Industry loss and outlook

He said that IATA had calculated that the airline industry had lost an estimated USD $312 billion (€280 billion) in 2020 alone. He said: “That is a minimum for 2020. This number is more of a floor than a ceiling. It’s gigantic. Unprecedented.”

But Mr de Juniac added: “What is interesting is that the state of mind of airline companies is mirroring the evolution of the epidemic. Three weeks ago European transporters were very pessimistic but, for about a week, the horizon has brightened.

“We saw the same evolution among Asian transporters, but three weeks earlier. If we look at previous crises [for the industry], in general, recovery has been pretty quick.

“What makes predictions difficult, is that as well as the pandemic, we have a major economic recession that is hitting the entire world, and a very careful attitude among governments, especially when it comes to reopening borders and restricting international travel.”


The future of air travel?

Mr de Juniac concluded that the “world after” would “not be fundamentally different” to the “world before”, but that business travel would likely be more affected than tourism.

He said: “Home-working, the internet, video conferencing - this may encourage business people to travel a little less and use Internet tools, and companies to limit their travel budgets.”

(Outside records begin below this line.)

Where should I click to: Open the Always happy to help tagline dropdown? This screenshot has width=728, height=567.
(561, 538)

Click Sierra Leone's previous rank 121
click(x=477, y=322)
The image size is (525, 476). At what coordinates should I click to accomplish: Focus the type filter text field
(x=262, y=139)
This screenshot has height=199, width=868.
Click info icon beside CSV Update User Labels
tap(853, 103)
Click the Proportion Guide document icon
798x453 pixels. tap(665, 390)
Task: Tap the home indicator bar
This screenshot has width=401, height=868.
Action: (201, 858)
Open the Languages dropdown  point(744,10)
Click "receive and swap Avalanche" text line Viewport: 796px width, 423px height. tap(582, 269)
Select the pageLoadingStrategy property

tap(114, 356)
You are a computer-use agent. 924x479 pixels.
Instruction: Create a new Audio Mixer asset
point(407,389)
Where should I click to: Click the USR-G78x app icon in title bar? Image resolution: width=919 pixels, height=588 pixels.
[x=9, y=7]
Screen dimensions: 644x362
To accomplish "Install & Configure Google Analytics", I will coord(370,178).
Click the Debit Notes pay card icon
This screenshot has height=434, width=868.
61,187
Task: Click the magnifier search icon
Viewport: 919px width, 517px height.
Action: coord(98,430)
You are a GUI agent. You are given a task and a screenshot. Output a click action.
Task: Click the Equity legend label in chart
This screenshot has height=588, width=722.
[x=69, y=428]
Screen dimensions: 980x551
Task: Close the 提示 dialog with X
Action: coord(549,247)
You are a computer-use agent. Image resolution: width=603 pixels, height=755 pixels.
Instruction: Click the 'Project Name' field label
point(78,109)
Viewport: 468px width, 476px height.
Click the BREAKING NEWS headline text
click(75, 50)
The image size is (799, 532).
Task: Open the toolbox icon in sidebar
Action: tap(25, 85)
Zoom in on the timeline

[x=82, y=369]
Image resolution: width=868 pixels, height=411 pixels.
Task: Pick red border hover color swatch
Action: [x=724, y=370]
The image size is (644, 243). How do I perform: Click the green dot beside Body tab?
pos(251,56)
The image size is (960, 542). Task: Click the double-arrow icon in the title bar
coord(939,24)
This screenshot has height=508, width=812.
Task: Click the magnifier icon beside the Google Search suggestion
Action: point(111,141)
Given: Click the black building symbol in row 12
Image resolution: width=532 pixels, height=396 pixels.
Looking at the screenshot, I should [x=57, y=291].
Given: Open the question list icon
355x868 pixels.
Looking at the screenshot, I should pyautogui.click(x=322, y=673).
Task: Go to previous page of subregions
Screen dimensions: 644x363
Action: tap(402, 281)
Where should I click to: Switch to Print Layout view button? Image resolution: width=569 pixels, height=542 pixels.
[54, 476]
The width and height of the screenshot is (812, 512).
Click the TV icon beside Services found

Yet, he said that tourism would fare better, as “the desire for travel is still there”.

Mr de Juniac concluded: “The sector is still fragile. Everything will depend on how quickly things restart. That means the demand for airline tickets, but also the lifting of border restrictions, otherwise it won’t work. Governments have a major responsibility.”

Travel within France and Europe

In France, the second stage of deconfinement is set to begin tomorrow (Monday June 1), including a lifting of the previous 100km travel limit.

Airports across France are also planning to reopen to commercial travellers flying to destinations within France and in Europe in June, with restrictions on international travel within Europe set to be lifted on June 15.

Prime Minister Edouard Philippe has said: “France will look favourably on the reopening of interior borders in Europe from June 15, if the health situation permits, with no quarantine for visitors from European countries.”

Yet, France has said that it will impose voluntary “reciprocal” quarantines on arrivals from countries that demand their own quarantines on arrivals from France.

It is not yet clear when international borders beyond Europe - and into long-haul destinations - will reopen.

Speaking in early May, President Macron said: “We will limit major international travel, even during the summer holidays. We will stay among Europeans, and we may need to reduce it even more. There are restrictions, and that is to be expected. We have not won the battle against the virus. It is still there, we have just slowed it down.”